Esse homem era um velho, com a fronte e o rosto sulcados de rugas, a pele macilenta, e o corpo vergado e encarquilhado como do convalescente de moléstia atroz, debilitante e prolongada.
Quem era ele ninguém o sabia no convento. Chamava-se frei Luís de Santa Úrsula.
Afirmavam alguns leigos que esse velho era um louco; porque às vezes, rompendo fervorosa oração, possuía-se de frenesi, os olhos chamejavam-lhe, rangia os dentes, e caía por terra em delíquio.
Trazia cilícios, jejuava rigorosamente, e as noites velava-as inteiras.
E se lhe pudessem ver o coração aí encontrariam escrito com caracteres de fogo:
– Úrsula!
A noite ia já alta. Era uma destas noites invernosas, em que o céu se tolda de nimbos espessos e negros. Nem uma estrela se pintava no céu, nem a via láctea esclarecia um ponto sequer do firmamento. Era tudo trevas. O vento zunia com estampido e a chuva caía em torrentes com fragor imensos, como sói acontecer nas regiões equatoriais.

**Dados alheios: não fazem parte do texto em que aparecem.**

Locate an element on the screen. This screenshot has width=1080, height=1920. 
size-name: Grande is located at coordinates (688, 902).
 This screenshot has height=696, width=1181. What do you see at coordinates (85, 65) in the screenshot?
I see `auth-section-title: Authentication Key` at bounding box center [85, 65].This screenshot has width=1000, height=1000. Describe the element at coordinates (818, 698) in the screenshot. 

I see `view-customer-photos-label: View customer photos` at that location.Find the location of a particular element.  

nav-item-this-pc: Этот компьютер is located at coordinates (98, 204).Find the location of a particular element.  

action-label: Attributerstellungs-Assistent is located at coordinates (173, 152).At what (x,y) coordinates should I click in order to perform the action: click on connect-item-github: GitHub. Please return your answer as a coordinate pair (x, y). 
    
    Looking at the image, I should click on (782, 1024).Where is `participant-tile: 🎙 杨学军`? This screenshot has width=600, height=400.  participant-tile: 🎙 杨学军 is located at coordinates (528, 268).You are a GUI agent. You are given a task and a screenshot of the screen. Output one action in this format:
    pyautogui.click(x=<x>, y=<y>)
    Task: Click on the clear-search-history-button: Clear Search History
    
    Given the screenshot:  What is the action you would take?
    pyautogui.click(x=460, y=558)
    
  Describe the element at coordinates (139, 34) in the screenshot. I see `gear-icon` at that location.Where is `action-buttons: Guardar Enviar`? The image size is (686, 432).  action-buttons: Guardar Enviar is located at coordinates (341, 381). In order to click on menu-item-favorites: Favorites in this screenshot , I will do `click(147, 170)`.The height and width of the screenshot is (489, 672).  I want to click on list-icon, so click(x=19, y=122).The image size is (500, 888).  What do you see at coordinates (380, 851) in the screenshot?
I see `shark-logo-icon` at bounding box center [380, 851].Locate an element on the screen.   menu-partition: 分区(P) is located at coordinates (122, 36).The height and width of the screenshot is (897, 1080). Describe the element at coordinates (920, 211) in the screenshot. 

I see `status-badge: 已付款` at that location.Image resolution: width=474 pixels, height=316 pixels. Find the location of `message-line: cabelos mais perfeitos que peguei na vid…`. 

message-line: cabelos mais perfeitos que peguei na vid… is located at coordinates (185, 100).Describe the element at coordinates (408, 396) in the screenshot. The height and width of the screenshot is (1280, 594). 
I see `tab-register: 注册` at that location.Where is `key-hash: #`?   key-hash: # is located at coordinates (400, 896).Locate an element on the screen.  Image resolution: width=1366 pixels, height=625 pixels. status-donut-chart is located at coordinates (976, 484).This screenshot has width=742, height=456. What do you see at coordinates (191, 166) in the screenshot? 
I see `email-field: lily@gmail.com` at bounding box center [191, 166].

Então o sino, lugubremente tangido, anunciou aos irmãos carmelitas que um dos seus tocava as portas da eternidade. E logo no convento agitou-se um longo e lúgubre murmúrio.
Era o salmo que recorda ao pecador que é pó, e encaminha-o no transe derradeiro.
E o cântico misterioso e solene ecoou nas abóbadas do santuário.
O irmão, que gemia a derradeira dor, era o noviço frei Luís de Santa Úrsula, a quem chamavam – o louco.